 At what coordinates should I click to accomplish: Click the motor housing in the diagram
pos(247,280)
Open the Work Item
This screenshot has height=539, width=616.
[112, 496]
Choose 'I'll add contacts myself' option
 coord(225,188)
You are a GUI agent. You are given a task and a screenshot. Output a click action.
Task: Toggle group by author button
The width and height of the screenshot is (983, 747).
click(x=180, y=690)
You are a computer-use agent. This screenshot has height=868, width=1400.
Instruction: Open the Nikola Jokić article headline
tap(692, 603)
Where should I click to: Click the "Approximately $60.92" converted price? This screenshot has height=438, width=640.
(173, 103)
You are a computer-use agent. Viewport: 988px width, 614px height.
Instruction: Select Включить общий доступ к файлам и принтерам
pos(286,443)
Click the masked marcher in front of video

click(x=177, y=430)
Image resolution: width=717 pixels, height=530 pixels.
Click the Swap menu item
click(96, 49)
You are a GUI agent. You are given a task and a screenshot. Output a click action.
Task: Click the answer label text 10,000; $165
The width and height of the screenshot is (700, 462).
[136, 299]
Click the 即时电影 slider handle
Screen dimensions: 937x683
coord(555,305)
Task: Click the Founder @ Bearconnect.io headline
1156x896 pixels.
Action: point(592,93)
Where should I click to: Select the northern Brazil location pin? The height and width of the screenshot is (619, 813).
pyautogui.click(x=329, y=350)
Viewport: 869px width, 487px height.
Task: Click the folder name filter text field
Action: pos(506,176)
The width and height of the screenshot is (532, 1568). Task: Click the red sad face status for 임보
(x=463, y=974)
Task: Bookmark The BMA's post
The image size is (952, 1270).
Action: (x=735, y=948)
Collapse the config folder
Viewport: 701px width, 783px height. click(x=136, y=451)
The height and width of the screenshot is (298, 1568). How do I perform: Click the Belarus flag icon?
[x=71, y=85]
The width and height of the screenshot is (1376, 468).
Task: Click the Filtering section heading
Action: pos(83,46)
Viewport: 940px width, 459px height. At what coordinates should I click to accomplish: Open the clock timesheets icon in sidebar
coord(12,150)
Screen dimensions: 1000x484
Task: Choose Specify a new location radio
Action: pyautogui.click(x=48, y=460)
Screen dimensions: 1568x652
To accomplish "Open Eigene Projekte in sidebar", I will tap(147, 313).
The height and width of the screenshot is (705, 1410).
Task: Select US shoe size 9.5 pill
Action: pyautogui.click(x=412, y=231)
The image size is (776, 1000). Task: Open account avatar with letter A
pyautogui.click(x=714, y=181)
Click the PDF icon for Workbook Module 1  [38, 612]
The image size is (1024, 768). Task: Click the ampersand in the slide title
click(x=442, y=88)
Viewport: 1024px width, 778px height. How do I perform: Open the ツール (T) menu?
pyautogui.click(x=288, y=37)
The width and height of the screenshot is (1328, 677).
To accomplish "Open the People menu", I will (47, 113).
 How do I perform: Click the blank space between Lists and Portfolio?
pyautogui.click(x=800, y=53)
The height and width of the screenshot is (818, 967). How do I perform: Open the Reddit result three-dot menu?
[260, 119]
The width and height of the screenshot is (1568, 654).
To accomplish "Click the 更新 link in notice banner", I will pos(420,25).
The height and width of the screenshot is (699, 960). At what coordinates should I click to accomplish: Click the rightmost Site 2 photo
──────────
• [Instructions to follow]:
The data must be duplicated exactly, with nothing left out.

• [Answer box]:
 At what coordinates should I click to accomplish: Click the motor housing in the diagram
pos(247,280)
Open the Work Item
This screenshot has height=539, width=616.
[112, 496]
Choose 'I'll add contacts myself' option
 coord(225,188)
You are a GUI agent. You are given a task and a screenshot. Output a click action.
Task: Toggle group by author button
The width and height of the screenshot is (983, 747).
click(x=180, y=690)
You are a computer-use agent. This screenshot has height=868, width=1400.
Instruction: Open the Nikola Jokić article headline
tap(692, 603)
Where should I click to: Click the "Approximately $60.92" converted price? This screenshot has height=438, width=640.
(173, 103)
You are a computer-use agent. Viewport: 988px width, 614px height.
Instruction: Select Включить общий доступ к файлам и принтерам
pos(286,443)
Click the masked marcher in front of video

click(x=177, y=430)
Image resolution: width=717 pixels, height=530 pixels.
Click the Swap menu item
click(96, 49)
You are a GUI agent. You are given a task and a screenshot. Output a click action.
Task: Click the answer label text 10,000; $165
The width and height of the screenshot is (700, 462).
[136, 299]
Click the 即时电影 slider handle
Screen dimensions: 937x683
coord(555,305)
Task: Click the Founder @ Bearconnect.io headline
1156x896 pixels.
Action: point(592,93)
Where should I click to: Select the northern Brazil location pin? The height and width of the screenshot is (619, 813).
pyautogui.click(x=329, y=350)
Viewport: 869px width, 487px height.
Task: Click the folder name filter text field
Action: pos(506,176)
The width and height of the screenshot is (532, 1568). Task: Click the red sad face status for 임보
(x=463, y=974)
Task: Bookmark The BMA's post
The image size is (952, 1270).
Action: (x=735, y=948)
Collapse the config folder
Viewport: 701px width, 783px height. click(x=136, y=451)
The height and width of the screenshot is (298, 1568). How do I perform: Click the Belarus flag icon?
[x=71, y=85]
The width and height of the screenshot is (1376, 468).
Task: Click the Filtering section heading
Action: pos(83,46)
Viewport: 940px width, 459px height. At what coordinates should I click to accomplish: Open the clock timesheets icon in sidebar
coord(12,150)
Screen dimensions: 1000x484
Task: Choose Specify a new location radio
Action: pyautogui.click(x=48, y=460)
Screen dimensions: 1568x652
To accomplish "Open Eigene Projekte in sidebar", I will tap(147, 313).
The height and width of the screenshot is (705, 1410).
Task: Select US shoe size 9.5 pill
Action: pyautogui.click(x=412, y=231)
The image size is (776, 1000). Task: Open account avatar with letter A
pyautogui.click(x=714, y=181)
Click the PDF icon for Workbook Module 1  [38, 612]
The image size is (1024, 768). Task: Click the ampersand in the slide title
click(x=442, y=88)
Viewport: 1024px width, 778px height. How do I perform: Open the ツール (T) menu?
pyautogui.click(x=288, y=37)
The width and height of the screenshot is (1328, 677).
To accomplish "Open the People menu", I will (47, 113).
 How do I perform: Click the blank space between Lists and Portfolio?
pyautogui.click(x=800, y=53)
The height and width of the screenshot is (818, 967). How do I perform: Open the Reddit result three-dot menu?
[260, 119]
The width and height of the screenshot is (1568, 654).
To accomplish "Click the 更新 link in notice banner", I will pos(420,25).
The height and width of the screenshot is (699, 960). At what coordinates should I click to accomplish: Click the rightmost Site 2 photo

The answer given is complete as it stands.